Since it started in 2007, the program run by the Community Alliance with Family Farmers has partnered with more than 20 elementary schools in Humboldt County. Sponsored this year by the McLean Foundation and the Cooperative Community Fund, the program is currently seeking donations and volunteers.
”Everyone in the program that works with the kids is so excited to be doing what they're doing and kids have a radar for that,” said Tammy Pruden, a second grade teacher at South Fortuna Elementary School. “One student I taught last year had never been to a farm before participating in the program. After, he said he wanted to have his own farm one day.”
The program takes place in the fall and spring and first involves a farmer visiting the classroom a few weeks before the children visit their actual farm. The DeepSeeded and Shakefork community farms will participate in the program this spring.
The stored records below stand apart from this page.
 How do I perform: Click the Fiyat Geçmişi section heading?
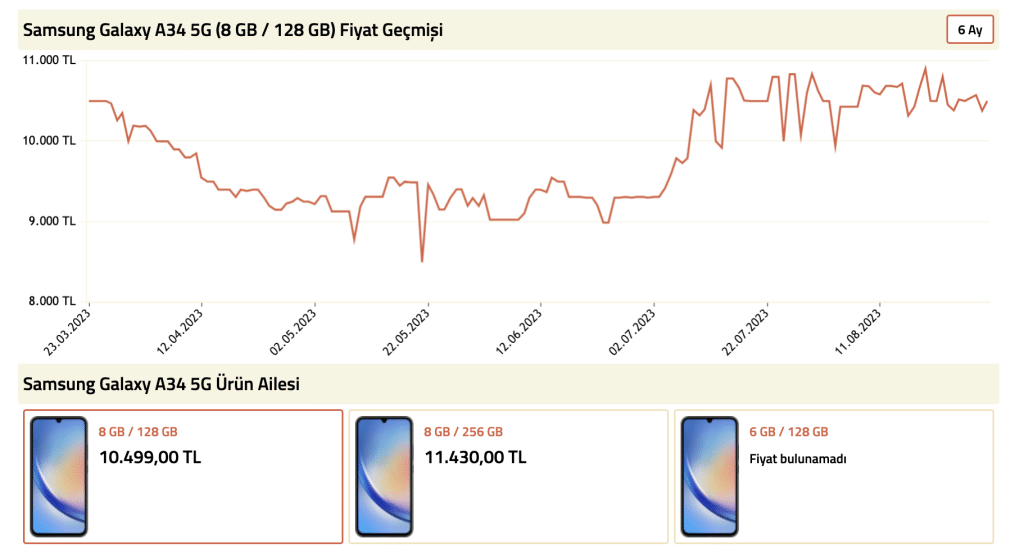[x=233, y=30]
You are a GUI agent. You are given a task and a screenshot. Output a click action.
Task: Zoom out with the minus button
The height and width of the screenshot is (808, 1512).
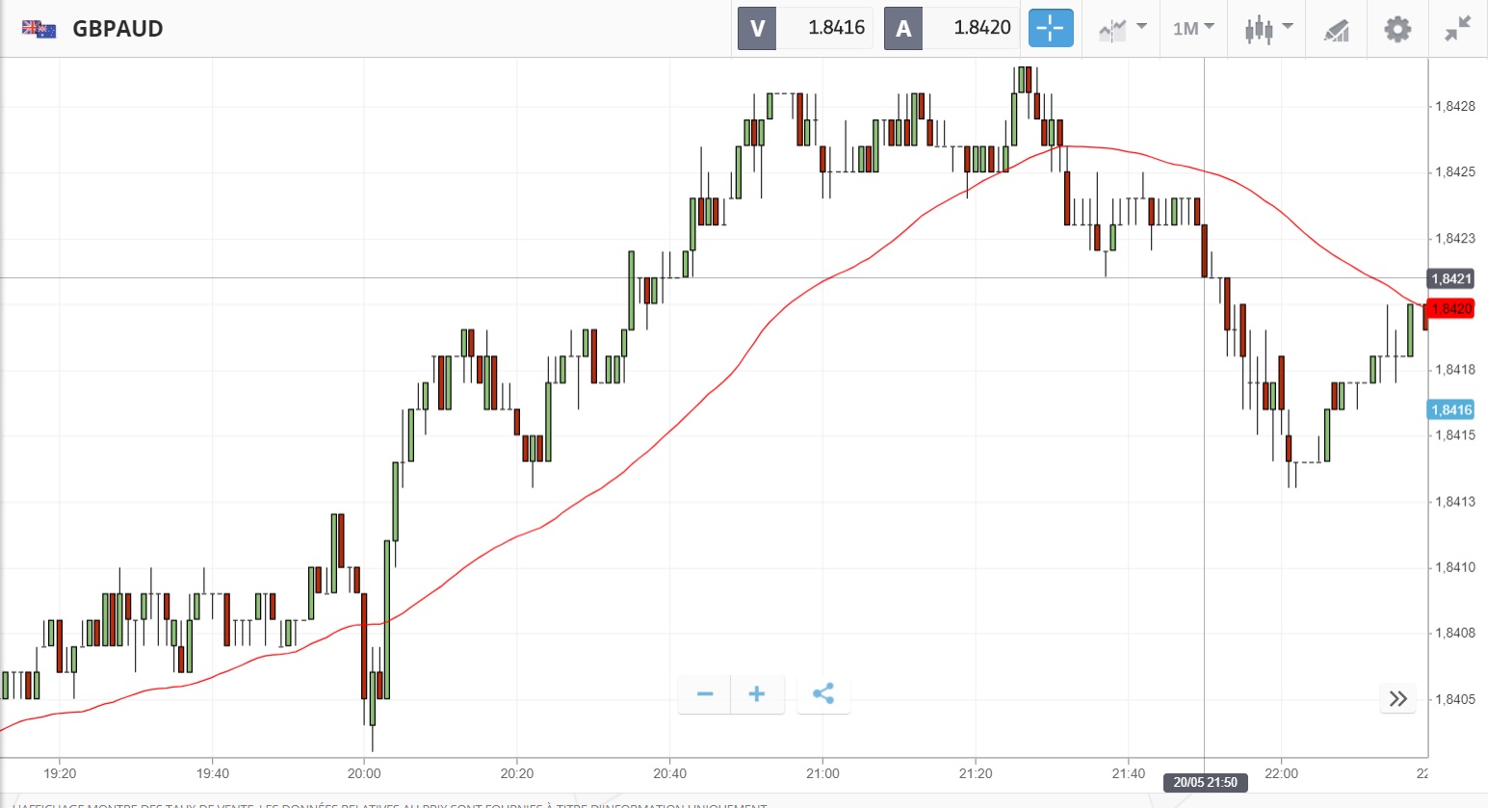point(705,693)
Meredith Peterson, the Community Alliance with Family Farmer's regional food systems assistant, said the program prioritizes working with schools where 50 percent or more of the students are eligible for free and reduced price meals.
”We administer surveys at the end of the program, and I've seen a really positive reaction from the chaperones, parents and teachers,” Peterson said. “A lot of teachers have told me this is one out of maybe two field trips their classes have each year.”
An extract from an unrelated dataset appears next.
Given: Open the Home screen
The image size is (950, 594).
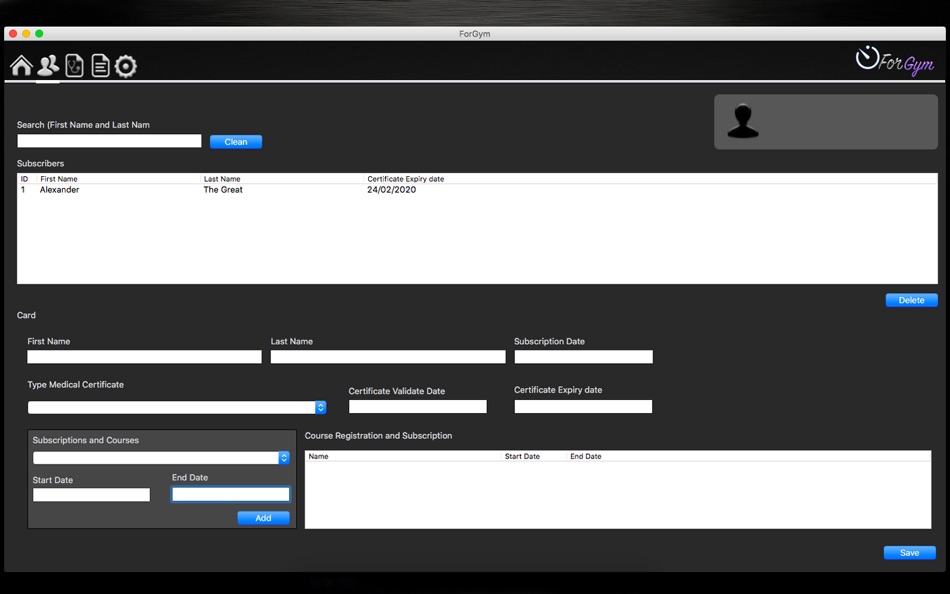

Each field trip includes about 50 students. They start and end with group gatherings among the students, chaperones and people from the farm that are complete with singing and dancing. Children rotate among four stations. One is a nutrition station, where the children do activities such as make their own tacos using lettuce as shells and other ingredients from the farm.
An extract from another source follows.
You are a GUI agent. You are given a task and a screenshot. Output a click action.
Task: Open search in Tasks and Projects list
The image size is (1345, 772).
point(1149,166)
”The tacos are a huge hit,” Pruden said. “Some kids even put flowers in theirs. They're encouraged to be experimental, and the tacos come out so yummy and tasty.”
Another station relates to insects, where children learn about their life cycles and inspect them. There's also a compost station and a plant station, where the children learn the anatomy of plants.
”Usually, adults say 'Don't dig in the dirt!' and during the trips, kids get so excited to do that,” Pruden said. “All the stations are not just educational, but interactive. It's not just adults yapping away, it's kids actually doing different activities.”
Melanie Cunningham, of Shakefork Community Farm in Carlotta, said she thinks the program is really important for kids these days to have a better understanding of where their food comes from.
”It's a great message for getting the kids excited and giving them hands on experience,” Cunningham said. “Developing the different stations is pretty exciting. It's really cool to see kids learn new information as they participate.”
No teaching experience is needed for volunteers, but the program is looking for people with positive attitudes and a desire to engage children. To find out more about volunteering, contact Meredith Peterson at email@example.com or call 826-0233.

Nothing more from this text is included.